IMPORTANT: Formatting will erase the data contained within the selected partition. Please make absolutely sure that you have selected the correct partition before formatting.
Once the partition has been formatted, click on Next, and the Windows installation process will begin. At this point, you can get a cup of coffee, grab a bottle of your favorite soft drink, or microwave some pizza pockets or other snack food, because this process can take about 15 to 20 minutes or so, depending on your computer configuration and specifications.
Final Phase of Windows Setup and Out of the Box Experience (OOBE)

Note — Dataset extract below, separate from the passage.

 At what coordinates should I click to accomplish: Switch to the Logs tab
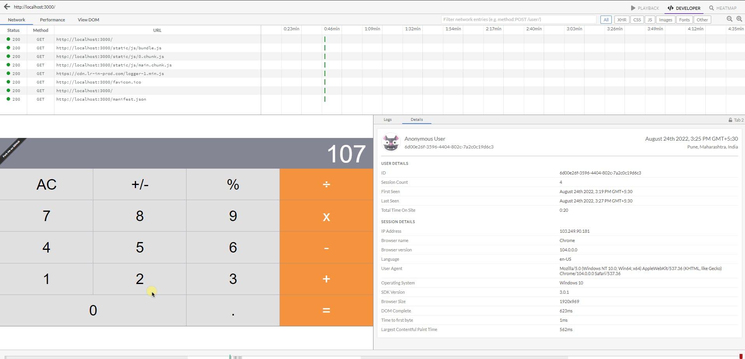[x=387, y=120]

Windows setup will restart after it copies files, installs features, and configures updates. When the computer restarts and you are prompted with the familiar “Press any key to boot from CD/DVD…” message do not press any keys on your keyboard, as we actually need to get the computer to start into the new Windows installation. After Windows has booted up, you will see a message stating “Windows is preparing to start for the first time…”, this will take around 25 seconds – 1 minute on an average computer system. The setup process will then continue, at this point Windows is installing the necessary drivers for your hardware devices. You may see the screen flash or flicker several times during this process (for those of you with some NVIDIA graphics cards, you may even be presented with musical notes).
Now that the drivers for your hardware devices are installed, the system will restart again. When the operating system has completely finished starting up, you will be presented with the Windows Out of the Box Experience (commonly known as “OOBE”). This process allows you to create a user name, set the network name of the computer, set the date and time on the computer, select pre-configured security options, and select a network location if the computer is connected to the Internet or a Local Area Network (“LAN”). This process is very straight-forward, just follow through the on-screen instructions and click on Next for each page of the wizard.
After you have completed the initial setup wizard, Windows will run a test on your computer hardware to determine your level of performance (this is determined by running several tests on your CPU, RAM, graphics card, DirectX rendering capabilities, Windows Media performance, and more), which will then give you a Windows Experience Index (also known as a “WEI” or “WinSAT” score). This test can take a few minutes, so please be patient. You’ll see feature showcases during the process, along with a progress bar so that you can see the progress of test completion.
With the Windows Experience Index initial test out of the way, you will be presented by the Windows Welcome screen. If you entered a password during the Out of the Box Experience wizard, you may be asked for it at this screen, type the password and press Enter on your keyboard to log in. If you did not select a password during the wizard process, you will be logged into Windows automatically.
The first time that you log into a new user account on Windows, the operating system needs to configure your user profile, create your user directories, and create your user accounts registry file. Subsequent log in attempts will be much faster.
A Job Well Done
Congratulations! You have successfully installed Windows Vista! Have fun with it, and be sure to check out the assortment of programs which are included by clicking on your Start button, and then click on All Programs. Give yourself a pat on the back for a job well done!
Planning on dual booting?
If you are planning on setting up a dual boot configuration with Windows Vista, you may want to look at EasyBCD (Easy Boot Configuration Database editor), which allows you to manage multiple operating systems with ease (including Windows XP, Windows Vista, Linux, and even Mac OS X!). EasyBCD is a free program and a very easy and pain-free way of getting multiple operating systems to play nice with one another without shelling out the cash for a second machine.